Ветров не знал, радоваться или нет неожиданному обороту дела. Он понимал, что им было поставлено на карту многое. Если оправдается мрачное предсказание Михайлова и его девяносто шансов восторжествуют, то ведущий хирург припомнит ему все события сегодняшней ночи. И припомнит он их далеко не с легким сердцем! Тогда у Ветрова не будет никаких оправданий. Да и что значат оправдания? Кому они будут нужны? И меньше всего они будут необходимы ему самому.
Человеческий организм — не машина, где известна работа каждой шестеренки. И что, если врач проглядит какую–нибудь мелочь, недооценит какой–либо симптом, не обратит внимания на какую–либо едва заметную черточку в картине развивающейся болезни! Что, если он опоздает вмешаться в тот момент, когда еще можно предотвратить надвигающуюся опасность, — повременит и вспомнит об этом, когда будет поздно? А как важно бывает иногда не опоздать, но и как опасно бывает погорячиться! Здесь нет критериев, которые бы абсолютно точно позволили разгадать этот момент, и нужна необыкновенная наблюдательность, какое–то особое чутье, чтобы его определить. И, кроме того, нужна решительность и смелость. Решительность для того, чтобы подавить в себе признаки неуверенности, сомнения в своей правоте, здравой оценке происходящего, и смелость для того, чтобы в случае ошибки не бояться осуждения других, и больше всего — не бояться своей совести, упреки которой тяжелее всего, потому что они постоянны и беспощадны.

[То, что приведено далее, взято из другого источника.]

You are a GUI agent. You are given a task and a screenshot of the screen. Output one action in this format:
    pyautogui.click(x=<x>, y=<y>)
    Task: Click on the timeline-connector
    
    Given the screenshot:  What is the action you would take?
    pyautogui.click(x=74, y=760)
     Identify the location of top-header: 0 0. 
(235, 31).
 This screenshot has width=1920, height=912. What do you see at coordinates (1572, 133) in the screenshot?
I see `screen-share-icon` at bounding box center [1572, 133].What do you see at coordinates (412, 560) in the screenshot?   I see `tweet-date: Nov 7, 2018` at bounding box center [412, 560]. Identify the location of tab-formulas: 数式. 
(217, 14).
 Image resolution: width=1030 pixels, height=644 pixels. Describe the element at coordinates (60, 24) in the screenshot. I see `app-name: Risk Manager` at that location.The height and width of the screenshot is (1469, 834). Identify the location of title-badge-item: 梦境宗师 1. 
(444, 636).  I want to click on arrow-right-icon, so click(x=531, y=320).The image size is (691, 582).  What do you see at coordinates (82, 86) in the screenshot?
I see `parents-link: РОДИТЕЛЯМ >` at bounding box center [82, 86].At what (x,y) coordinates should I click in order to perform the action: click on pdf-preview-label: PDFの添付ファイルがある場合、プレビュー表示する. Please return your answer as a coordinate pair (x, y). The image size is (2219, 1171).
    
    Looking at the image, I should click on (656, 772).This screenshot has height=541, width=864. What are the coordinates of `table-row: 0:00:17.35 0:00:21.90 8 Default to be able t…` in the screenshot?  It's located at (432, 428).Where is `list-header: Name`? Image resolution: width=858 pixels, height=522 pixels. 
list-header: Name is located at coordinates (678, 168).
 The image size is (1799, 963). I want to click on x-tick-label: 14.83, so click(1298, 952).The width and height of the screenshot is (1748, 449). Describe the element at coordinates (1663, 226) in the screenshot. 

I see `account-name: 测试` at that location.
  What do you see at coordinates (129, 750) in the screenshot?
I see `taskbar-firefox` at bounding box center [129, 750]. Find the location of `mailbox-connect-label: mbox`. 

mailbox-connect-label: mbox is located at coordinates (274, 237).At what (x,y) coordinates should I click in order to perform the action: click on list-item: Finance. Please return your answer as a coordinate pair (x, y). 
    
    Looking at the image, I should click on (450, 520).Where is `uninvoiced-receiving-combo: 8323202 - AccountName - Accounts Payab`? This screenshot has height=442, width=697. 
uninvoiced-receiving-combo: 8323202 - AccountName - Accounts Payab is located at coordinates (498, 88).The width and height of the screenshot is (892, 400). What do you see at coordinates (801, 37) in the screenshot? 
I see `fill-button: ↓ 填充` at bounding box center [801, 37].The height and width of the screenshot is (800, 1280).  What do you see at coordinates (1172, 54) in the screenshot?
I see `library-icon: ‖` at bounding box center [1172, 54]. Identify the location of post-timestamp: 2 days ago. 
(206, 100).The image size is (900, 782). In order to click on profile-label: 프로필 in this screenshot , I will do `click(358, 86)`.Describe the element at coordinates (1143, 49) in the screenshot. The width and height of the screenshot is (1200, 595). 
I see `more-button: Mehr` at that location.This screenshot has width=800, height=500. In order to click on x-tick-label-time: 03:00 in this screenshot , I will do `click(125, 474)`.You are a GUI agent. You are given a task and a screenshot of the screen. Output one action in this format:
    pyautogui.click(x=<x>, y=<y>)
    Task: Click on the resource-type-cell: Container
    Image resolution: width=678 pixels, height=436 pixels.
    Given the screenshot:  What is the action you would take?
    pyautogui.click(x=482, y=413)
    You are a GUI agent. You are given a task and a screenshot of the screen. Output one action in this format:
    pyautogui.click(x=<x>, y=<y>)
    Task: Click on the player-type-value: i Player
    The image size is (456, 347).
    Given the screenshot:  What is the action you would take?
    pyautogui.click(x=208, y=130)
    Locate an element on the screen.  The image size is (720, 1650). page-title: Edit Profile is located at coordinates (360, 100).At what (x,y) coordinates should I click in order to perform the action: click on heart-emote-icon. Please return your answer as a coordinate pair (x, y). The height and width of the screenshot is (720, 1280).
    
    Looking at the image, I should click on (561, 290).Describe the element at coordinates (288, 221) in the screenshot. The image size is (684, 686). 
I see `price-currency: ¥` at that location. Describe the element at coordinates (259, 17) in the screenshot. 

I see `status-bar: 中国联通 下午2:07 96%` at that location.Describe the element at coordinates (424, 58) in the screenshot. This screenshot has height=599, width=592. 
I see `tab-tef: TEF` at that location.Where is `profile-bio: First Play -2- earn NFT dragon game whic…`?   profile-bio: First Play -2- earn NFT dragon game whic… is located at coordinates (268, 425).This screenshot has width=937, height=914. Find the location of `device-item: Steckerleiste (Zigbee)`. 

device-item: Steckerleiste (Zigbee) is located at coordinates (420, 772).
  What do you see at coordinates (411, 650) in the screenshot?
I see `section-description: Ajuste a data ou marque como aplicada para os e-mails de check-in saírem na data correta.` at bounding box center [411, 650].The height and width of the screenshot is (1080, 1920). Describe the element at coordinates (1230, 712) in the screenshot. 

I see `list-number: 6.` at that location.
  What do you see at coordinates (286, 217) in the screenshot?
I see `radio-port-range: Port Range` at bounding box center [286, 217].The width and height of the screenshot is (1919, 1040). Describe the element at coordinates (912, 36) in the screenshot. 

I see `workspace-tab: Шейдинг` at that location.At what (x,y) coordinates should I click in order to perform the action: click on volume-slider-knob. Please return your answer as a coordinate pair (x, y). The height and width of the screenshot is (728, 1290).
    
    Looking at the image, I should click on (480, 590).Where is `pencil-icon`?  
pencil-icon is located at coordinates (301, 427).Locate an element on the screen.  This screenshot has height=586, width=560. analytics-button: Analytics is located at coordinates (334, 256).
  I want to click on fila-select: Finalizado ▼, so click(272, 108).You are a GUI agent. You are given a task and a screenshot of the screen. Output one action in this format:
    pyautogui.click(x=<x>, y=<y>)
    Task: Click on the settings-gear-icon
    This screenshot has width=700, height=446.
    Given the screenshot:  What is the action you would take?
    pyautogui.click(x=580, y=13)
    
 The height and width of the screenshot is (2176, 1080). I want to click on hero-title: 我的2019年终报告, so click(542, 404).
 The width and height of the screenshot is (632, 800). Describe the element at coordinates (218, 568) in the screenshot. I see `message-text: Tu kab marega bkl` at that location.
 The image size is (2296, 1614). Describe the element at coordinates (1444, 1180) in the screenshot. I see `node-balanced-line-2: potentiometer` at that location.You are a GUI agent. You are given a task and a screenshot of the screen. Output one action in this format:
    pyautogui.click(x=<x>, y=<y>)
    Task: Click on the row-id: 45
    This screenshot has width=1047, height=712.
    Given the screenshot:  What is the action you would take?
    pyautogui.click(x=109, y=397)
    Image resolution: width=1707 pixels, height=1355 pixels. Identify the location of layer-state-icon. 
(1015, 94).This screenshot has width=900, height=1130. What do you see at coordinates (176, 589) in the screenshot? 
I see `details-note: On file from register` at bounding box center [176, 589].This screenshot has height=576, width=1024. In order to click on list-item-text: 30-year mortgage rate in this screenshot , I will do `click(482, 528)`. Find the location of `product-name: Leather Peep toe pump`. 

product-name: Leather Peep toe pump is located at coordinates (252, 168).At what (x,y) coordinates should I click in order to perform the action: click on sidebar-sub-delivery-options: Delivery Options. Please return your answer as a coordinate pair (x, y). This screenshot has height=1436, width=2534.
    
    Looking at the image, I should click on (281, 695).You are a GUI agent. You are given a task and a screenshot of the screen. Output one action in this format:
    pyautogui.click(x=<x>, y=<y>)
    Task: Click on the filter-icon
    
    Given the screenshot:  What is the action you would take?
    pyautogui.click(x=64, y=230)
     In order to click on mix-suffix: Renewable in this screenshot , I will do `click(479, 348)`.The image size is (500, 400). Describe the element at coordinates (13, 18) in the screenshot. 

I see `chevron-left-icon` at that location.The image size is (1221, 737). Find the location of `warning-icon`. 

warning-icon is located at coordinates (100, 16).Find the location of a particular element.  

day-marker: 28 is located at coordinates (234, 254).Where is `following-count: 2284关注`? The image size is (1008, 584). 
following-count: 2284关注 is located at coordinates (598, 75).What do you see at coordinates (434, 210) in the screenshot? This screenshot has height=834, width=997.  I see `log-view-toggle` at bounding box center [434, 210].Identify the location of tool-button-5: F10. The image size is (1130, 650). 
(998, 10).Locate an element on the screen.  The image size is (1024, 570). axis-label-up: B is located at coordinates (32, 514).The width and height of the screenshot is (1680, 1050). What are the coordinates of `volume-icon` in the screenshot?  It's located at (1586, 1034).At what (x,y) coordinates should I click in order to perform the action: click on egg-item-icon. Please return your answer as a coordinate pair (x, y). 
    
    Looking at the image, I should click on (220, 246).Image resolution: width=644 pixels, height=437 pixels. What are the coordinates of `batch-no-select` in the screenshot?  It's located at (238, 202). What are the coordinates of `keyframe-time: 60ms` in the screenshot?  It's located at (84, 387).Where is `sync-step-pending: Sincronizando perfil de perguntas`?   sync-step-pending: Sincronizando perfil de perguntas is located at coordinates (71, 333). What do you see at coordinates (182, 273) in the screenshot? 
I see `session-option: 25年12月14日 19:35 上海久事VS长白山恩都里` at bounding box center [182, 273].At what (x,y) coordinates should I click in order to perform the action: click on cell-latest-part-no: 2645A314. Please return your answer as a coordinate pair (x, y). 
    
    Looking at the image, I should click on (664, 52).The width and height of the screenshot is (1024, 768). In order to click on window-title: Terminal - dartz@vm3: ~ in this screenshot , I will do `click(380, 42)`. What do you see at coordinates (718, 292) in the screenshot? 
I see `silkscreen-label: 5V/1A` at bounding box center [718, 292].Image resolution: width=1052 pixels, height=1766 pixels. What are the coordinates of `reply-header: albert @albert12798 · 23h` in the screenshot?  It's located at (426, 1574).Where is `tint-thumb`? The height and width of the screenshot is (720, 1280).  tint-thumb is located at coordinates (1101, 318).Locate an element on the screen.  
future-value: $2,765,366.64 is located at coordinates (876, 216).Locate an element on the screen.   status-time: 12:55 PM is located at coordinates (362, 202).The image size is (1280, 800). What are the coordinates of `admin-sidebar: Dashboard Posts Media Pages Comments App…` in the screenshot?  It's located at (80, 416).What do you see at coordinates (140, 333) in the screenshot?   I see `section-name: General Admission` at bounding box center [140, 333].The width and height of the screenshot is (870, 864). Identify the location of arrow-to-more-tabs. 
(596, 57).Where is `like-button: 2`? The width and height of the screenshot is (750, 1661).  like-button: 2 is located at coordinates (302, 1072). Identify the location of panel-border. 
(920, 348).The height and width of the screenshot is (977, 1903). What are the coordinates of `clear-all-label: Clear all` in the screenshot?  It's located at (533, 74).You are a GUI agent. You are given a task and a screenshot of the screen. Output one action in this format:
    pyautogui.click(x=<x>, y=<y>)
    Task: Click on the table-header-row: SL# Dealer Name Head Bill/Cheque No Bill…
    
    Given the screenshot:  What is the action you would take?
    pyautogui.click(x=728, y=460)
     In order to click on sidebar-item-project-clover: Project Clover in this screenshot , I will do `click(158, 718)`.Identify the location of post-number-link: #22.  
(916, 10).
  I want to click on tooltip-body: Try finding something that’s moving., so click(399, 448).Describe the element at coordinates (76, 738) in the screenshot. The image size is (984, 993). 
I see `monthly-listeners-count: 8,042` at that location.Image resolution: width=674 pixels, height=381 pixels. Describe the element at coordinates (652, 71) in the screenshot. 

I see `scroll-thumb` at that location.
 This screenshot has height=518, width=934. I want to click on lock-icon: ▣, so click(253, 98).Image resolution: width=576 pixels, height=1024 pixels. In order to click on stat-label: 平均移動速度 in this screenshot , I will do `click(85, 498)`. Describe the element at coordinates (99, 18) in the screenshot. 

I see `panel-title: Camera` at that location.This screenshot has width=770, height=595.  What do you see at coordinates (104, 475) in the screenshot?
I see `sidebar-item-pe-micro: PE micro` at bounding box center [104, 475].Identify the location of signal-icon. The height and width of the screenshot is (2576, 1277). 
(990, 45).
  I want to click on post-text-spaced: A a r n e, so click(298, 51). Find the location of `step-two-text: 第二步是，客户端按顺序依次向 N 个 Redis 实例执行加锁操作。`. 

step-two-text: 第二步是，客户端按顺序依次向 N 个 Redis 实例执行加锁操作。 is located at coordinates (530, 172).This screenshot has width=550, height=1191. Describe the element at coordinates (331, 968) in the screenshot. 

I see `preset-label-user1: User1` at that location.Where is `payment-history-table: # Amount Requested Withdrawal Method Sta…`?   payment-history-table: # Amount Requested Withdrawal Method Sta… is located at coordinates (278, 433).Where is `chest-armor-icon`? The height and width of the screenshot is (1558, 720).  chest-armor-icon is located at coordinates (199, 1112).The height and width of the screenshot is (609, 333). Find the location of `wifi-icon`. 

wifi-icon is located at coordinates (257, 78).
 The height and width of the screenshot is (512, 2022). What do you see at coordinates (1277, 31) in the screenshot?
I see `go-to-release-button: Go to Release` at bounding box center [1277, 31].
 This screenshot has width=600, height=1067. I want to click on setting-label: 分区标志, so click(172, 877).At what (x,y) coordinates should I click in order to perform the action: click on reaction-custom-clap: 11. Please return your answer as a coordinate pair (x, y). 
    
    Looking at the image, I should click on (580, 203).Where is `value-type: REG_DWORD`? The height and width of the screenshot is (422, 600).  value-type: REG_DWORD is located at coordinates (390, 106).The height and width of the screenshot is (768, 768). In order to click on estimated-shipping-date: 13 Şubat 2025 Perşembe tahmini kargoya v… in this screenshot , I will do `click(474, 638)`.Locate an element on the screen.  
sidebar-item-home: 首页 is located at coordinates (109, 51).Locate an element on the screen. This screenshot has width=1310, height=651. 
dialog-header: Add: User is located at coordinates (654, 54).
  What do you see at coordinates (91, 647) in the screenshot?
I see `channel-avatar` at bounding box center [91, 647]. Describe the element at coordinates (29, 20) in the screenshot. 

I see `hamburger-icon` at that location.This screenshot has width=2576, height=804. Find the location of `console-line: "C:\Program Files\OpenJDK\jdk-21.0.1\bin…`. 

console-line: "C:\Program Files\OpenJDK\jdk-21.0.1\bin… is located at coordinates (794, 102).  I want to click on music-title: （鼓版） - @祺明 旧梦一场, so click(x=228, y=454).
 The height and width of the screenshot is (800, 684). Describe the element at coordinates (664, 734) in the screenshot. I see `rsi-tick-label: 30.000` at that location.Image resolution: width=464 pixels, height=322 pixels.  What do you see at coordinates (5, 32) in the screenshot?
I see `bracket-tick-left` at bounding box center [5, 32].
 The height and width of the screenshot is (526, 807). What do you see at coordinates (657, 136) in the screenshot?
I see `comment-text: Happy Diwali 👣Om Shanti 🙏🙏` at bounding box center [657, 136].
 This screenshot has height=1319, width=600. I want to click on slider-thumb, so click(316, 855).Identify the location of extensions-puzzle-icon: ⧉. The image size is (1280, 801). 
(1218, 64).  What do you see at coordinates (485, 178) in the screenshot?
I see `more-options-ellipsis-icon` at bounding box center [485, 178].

Долго стоял в раздумье Ветров, зачарованно следя за маленькими стрелками часов, тикающих на столе монотонно и безразлично. Кто знал, сколько он пережил за эти несколько минут, взяв в свои руки, руки еще неопытные и не всегда уверенные, судьбу человека, его жизнь и благополучие!
«Что, если я ошибся?» — мелькнула в голове назойливая мысль, но он отогнал ее от себя, сердясь на то, что она появилась.
«Должен не ошибиться. Должен… Должен во что бы то ни стало!» — подумал он и прошел в перевязочную, где все еще лежал Ростовцев, Сестра при его появлении спрашивающе взглянула на него, словно стараясь отгадать, чем кончился разговор с майором Михайловым. Она слышала, как стукнула за майором дверь, и как прогремели по коридору его торопливые шаги. В этом спрашивающем взгляде Ветров вдруг обрел уверенность. Он увидел, что его ждут, что на него надеются и что, значит, на него рассчитывают. И почему бы, раз другие смотрят на него так, почему бы и ему не быть уверенным в своих силах? Ведь он тоже кое–что знает и кое–что умеет.